[Start of Attachment]

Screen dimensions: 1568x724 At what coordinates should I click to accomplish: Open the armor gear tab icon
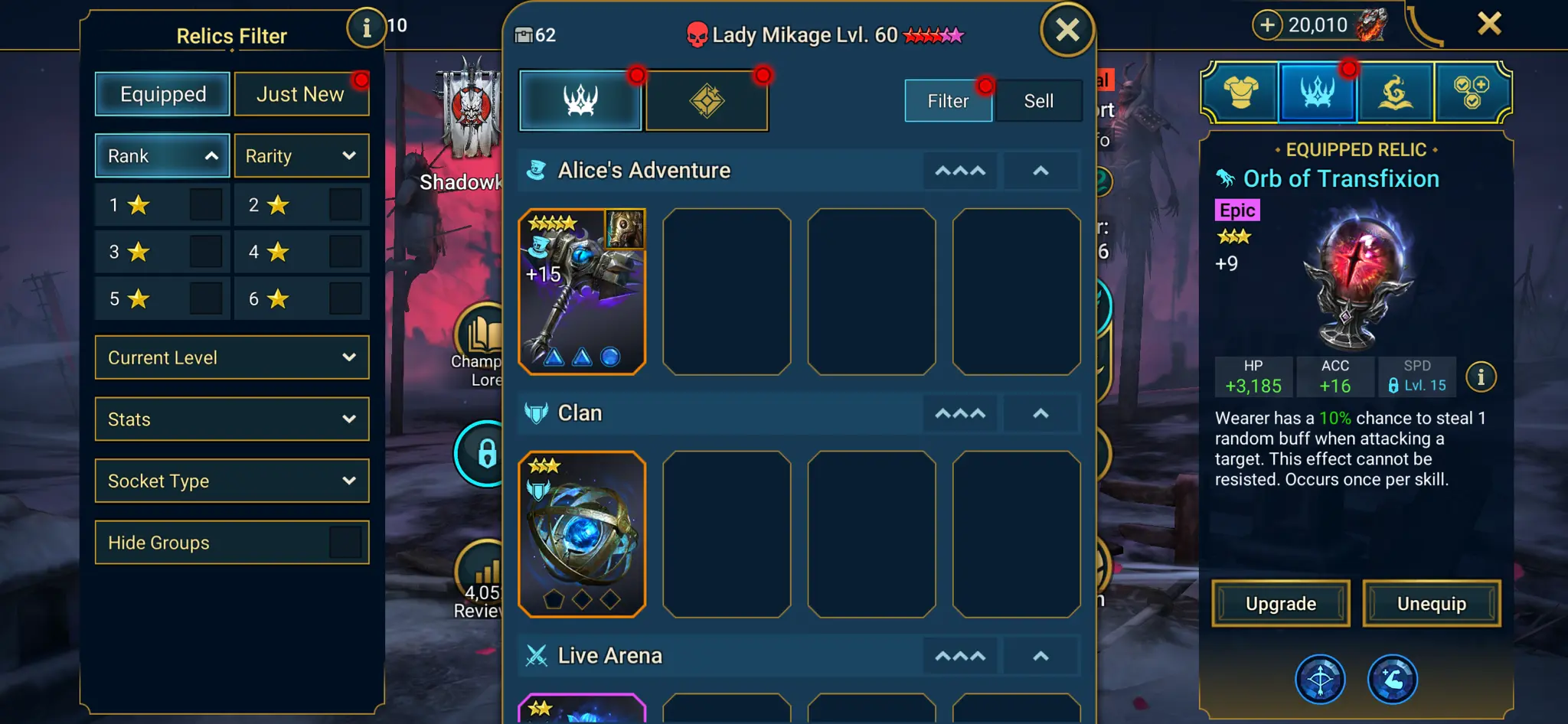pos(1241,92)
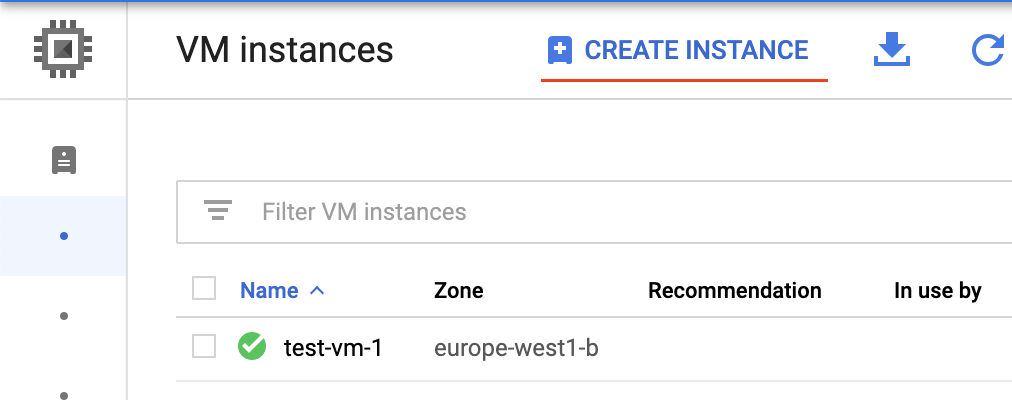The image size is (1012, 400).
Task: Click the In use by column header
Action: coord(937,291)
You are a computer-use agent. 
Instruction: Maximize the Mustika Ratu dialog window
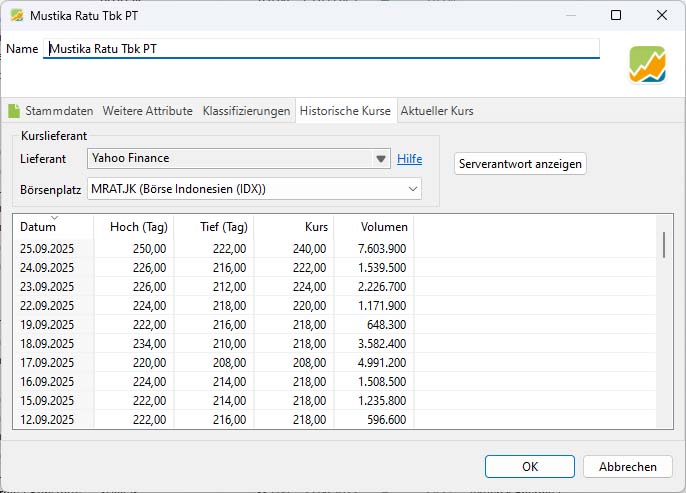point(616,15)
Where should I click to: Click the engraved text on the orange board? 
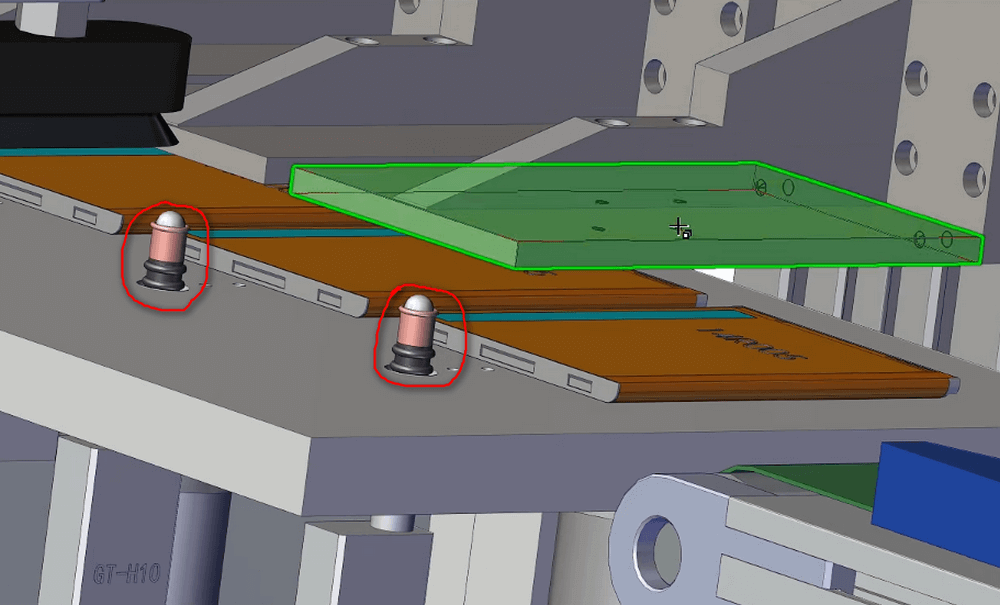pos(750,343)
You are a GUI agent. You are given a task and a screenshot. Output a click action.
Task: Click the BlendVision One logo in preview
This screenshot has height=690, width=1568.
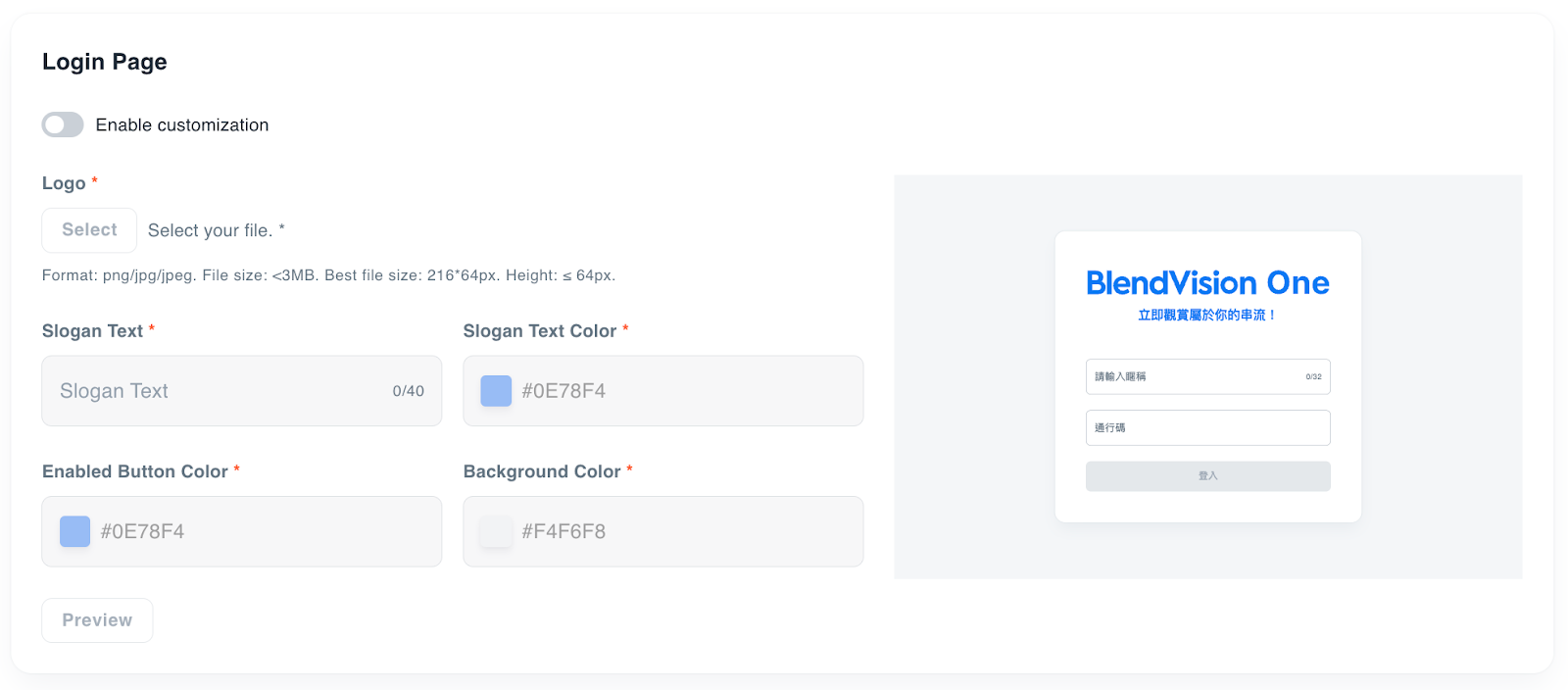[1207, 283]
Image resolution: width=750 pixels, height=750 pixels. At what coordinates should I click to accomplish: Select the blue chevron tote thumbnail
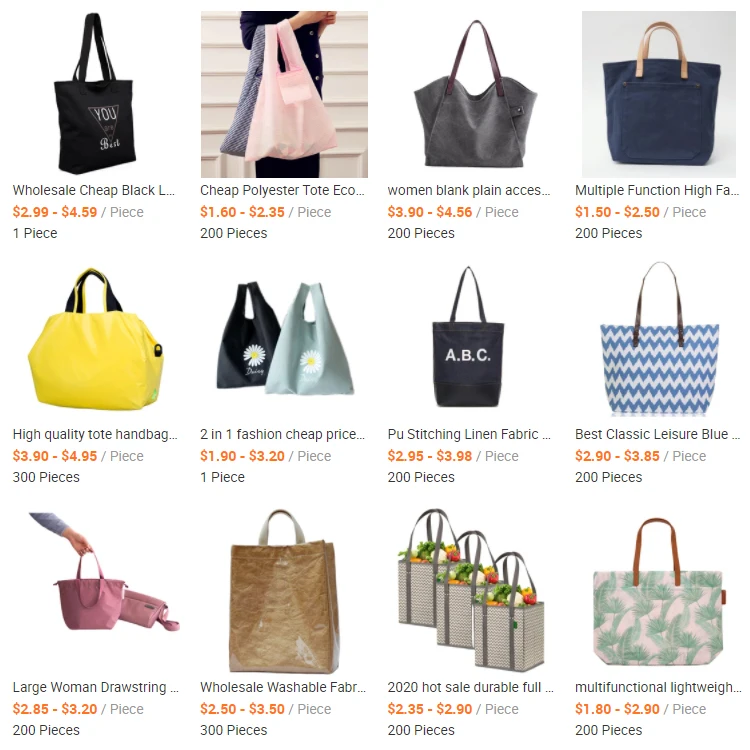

[End of Attachment]

▶ **Exercise requirements**
List all lines in the material containing the string "agent".

▶ **Answer section**
You are a computer-use agent. 
You are a GUI agent. You are given a task and a screenshot. Output a click action.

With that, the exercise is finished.